Today, Newport Beach Mayor Marshall “Duffy” Duffield, Mayor Pro Tem Will O’Neill and the Newport Beach City Council colleagues announced the City has reached a tentative agreement with the Federal Aviation Administration (FAA) regarding the flight paths from Orange County’s John Wayne Airport (SNA). The agreement remains subject to the approval of the FAA and the U.S. Department of Justice but was a collaboration between the City Council and the FAA’s design staff in Renton, Washington.

But first, background info on this whole high-flying situation … 

If you live in idyllic Newport Beach, you know air quality and noise are big deals. After all, the loudest it gets around here is when a big swell rolls through, crashing against the shoreline to the delight of stoked surfers across the Peninsula.

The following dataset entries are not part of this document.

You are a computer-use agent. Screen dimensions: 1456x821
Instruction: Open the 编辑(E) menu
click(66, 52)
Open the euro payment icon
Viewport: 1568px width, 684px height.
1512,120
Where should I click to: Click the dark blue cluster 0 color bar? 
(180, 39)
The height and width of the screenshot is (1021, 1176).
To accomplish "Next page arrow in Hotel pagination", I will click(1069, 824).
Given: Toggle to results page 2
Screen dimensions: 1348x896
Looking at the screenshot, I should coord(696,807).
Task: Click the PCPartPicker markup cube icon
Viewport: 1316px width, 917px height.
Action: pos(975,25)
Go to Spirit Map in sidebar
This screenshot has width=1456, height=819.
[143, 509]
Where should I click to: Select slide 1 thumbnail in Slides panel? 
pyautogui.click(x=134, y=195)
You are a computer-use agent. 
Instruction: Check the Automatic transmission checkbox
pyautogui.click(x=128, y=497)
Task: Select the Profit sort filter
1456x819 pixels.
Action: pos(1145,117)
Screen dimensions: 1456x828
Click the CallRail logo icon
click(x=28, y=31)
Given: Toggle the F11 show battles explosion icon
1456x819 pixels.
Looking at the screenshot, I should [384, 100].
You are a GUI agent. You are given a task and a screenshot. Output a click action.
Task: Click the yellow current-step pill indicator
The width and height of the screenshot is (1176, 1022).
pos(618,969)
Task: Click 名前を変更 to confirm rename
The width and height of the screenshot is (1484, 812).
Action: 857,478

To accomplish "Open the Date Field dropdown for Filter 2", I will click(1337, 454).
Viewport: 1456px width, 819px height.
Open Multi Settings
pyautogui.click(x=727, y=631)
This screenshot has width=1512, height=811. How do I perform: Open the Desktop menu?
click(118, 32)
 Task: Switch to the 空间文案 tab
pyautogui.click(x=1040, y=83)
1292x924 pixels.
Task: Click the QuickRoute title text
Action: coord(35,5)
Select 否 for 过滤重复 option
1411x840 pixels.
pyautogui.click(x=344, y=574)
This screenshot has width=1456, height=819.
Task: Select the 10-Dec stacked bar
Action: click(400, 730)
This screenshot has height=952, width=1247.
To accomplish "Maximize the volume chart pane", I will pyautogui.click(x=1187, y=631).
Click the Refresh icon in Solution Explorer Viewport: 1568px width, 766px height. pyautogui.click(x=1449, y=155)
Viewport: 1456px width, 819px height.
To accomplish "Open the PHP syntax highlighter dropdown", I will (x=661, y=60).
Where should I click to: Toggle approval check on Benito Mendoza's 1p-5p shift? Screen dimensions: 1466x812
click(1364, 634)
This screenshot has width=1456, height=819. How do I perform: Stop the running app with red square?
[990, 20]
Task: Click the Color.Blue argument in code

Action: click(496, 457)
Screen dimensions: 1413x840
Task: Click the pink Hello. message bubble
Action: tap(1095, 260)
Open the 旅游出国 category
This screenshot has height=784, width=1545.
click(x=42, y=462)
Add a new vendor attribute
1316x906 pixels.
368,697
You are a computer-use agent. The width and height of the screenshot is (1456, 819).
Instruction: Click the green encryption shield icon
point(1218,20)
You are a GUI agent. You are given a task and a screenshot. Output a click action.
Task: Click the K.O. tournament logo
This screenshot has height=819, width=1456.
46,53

The City Council of Newport Beach understands the immediacy of these very real concerns—and their very real effects on property values—and that’s why in 2016 members unanimously voted to sue the FAA. The lawsuit arrived after the FAA proposed an airspace redesign project called “NextGen” that, as the City argued, could be used to significantly change the historical flight paths down the middle of the Upper Newport Bay. Under NextGen, fight paths for planes departing from SNA could have theoretically been routed across a majority of the city, from the tip of Newport Coast to the Santa Ana River.

Nope, nope nope, said the City Council, and thus the suit was filed. After more than a year of litigation and research, an agreement has finally been reached.

So, what does this agreement say? Well, three major things you need to know:

  1. The FAA agreed that the NextGen flight paths will stay between the existing SNA noise monitors and will design and study one of the nation’s first precision-based curved departure procedures for SNA. This procedure, planned for implementation in the coming weeks, would allow planes to follow the curves of Upper newport Bay, avoiding as many residential areas as possible.
  2. The FAA also agreed to ensure all future changes in fight paths will be fully analyzed anew under the National Environmental Policy Act.
  3. Lastly, additional protections were secured against excessive “early offshore turns” that if allowed, would bring certain departures closer to Corona del Mar and Newport Coast.

“The litigation was a bold step for the City Council in 2016 … and it is coming to a successful legal conclusion,” said Mayor Duffield. “Protecting our community against the negative impacts of the airport is the most important thing we do here in Newport Beach.”